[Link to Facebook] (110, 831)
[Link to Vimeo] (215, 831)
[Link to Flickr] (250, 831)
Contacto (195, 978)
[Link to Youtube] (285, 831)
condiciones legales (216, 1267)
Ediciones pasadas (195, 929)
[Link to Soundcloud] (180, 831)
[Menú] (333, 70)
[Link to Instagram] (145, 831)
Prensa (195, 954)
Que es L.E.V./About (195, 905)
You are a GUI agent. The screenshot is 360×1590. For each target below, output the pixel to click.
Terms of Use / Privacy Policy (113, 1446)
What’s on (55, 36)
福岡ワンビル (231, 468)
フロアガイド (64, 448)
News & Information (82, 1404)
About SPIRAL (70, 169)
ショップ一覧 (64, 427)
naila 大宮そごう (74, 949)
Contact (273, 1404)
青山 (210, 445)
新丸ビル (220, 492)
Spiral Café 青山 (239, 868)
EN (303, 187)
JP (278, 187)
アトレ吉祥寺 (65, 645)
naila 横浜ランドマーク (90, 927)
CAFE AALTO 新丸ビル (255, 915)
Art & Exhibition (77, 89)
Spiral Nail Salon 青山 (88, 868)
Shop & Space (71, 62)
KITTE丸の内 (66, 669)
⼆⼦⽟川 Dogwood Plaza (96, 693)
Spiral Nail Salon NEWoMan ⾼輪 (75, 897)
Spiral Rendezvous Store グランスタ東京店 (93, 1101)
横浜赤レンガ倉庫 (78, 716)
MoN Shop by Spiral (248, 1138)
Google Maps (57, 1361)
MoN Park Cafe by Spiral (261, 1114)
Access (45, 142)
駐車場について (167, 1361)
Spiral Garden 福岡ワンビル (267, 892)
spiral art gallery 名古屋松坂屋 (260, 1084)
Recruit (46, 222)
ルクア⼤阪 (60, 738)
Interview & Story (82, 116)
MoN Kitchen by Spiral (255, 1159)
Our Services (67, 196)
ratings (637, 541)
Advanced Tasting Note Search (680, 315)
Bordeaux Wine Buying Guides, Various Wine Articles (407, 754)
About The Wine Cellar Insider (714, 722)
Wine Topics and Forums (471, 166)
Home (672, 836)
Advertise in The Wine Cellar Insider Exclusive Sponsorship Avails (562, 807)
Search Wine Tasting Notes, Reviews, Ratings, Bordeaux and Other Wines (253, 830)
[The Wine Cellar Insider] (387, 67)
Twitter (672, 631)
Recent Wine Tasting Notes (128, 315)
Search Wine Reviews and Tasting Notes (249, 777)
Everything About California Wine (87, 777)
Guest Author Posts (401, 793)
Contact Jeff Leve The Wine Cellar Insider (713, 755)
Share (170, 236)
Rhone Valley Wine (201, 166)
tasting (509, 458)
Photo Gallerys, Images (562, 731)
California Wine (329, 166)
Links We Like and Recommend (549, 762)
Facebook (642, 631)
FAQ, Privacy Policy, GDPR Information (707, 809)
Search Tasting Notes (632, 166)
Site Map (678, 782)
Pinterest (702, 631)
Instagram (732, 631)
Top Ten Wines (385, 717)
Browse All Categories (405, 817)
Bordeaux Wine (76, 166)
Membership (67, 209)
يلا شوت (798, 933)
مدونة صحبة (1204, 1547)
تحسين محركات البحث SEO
#####
WORK ITEM:
Whatever the number of entries above, each one is to be copied exactly.

SOLUTION TO THIS PROBLEM:
[Link to Facebook] (110, 831)
[Link to Vimeo] (215, 831)
[Link to Flickr] (250, 831)
Contacto (195, 978)
[Link to Youtube] (285, 831)
condiciones legales (216, 1267)
Ediciones pasadas (195, 929)
[Link to Soundcloud] (180, 831)
[Menú] (333, 70)
[Link to Instagram] (145, 831)
Prensa (195, 954)
Que es L.E.V./About (195, 905)
You are a GUI agent. The screenshot is 360×1590. For each target below, output the pixel to click.
Terms of Use / Privacy Policy (113, 1446)
What’s on (55, 36)
福岡ワンビル (231, 468)
フロアガイド (64, 448)
News & Information (82, 1404)
About SPIRAL (70, 169)
ショップ一覧 (64, 427)
naila 大宮そごう (74, 949)
Contact (273, 1404)
青山 (210, 445)
新丸ビル (220, 492)
Spiral Café 青山 (239, 868)
EN (303, 187)
JP (278, 187)
アトレ吉祥寺 (65, 645)
naila 横浜ランドマーク (90, 927)
CAFE AALTO 新丸ビル (255, 915)
Art & Exhibition (77, 89)
Spiral Nail Salon 青山 (88, 868)
Shop & Space (71, 62)
KITTE丸の内 (66, 669)
⼆⼦⽟川 Dogwood Plaza (96, 693)
Spiral Nail Salon NEWoMan ⾼輪 (75, 897)
Spiral Rendezvous Store グランスタ東京店 (93, 1101)
横浜赤レンガ倉庫 (78, 716)
MoN Shop by Spiral (248, 1138)
Google Maps (57, 1361)
MoN Park Cafe by Spiral (261, 1114)
Access (45, 142)
駐車場について (167, 1361)
Spiral Garden 福岡ワンビル (267, 892)
spiral art gallery 名古屋松坂屋 (260, 1084)
Recruit (46, 222)
ルクア⼤阪 (60, 738)
Interview & Story (82, 116)
MoN Kitchen by Spiral (255, 1159)
Our Services (67, 196)
ratings (637, 541)
Advanced Tasting Note Search (680, 315)
Bordeaux Wine Buying Guides, Various Wine Articles (407, 754)
About The Wine Cellar Insider (714, 722)
Wine Topics and Forums (471, 166)
Home (672, 836)
Advertise in The Wine Cellar Insider Exclusive Sponsorship Avails (562, 807)
Search Wine Tasting Notes, Reviews, Ratings, Bordeaux and Other Wines (253, 830)
[The Wine Cellar Insider] (387, 67)
Twitter (672, 631)
Recent Wine Tasting Notes (128, 315)
Search Wine Reviews and Tasting Notes (249, 777)
Everything About California Wine (87, 777)
Guest Author Posts (401, 793)
Contact Jeff Leve The Wine Cellar Insider (713, 755)
Share (170, 236)
Rhone Valley Wine (201, 166)
tasting (509, 458)
Photo Gallerys, Images (562, 731)
California Wine (329, 166)
Links We Like and Recommend (549, 762)
Facebook (642, 631)
FAQ, Privacy Policy, GDPR Information (707, 809)
Search Tasting Notes (632, 166)
Site Map (678, 782)
Pinterest (702, 631)
Instagram (732, 631)
Top Ten Wines (385, 717)
Browse All Categories (405, 817)
Bordeaux Wine (76, 166)
Membership (67, 209)
يلا شوت (798, 933)
مدونة صحبة (1204, 1547)
تحسين محركات البحث SEO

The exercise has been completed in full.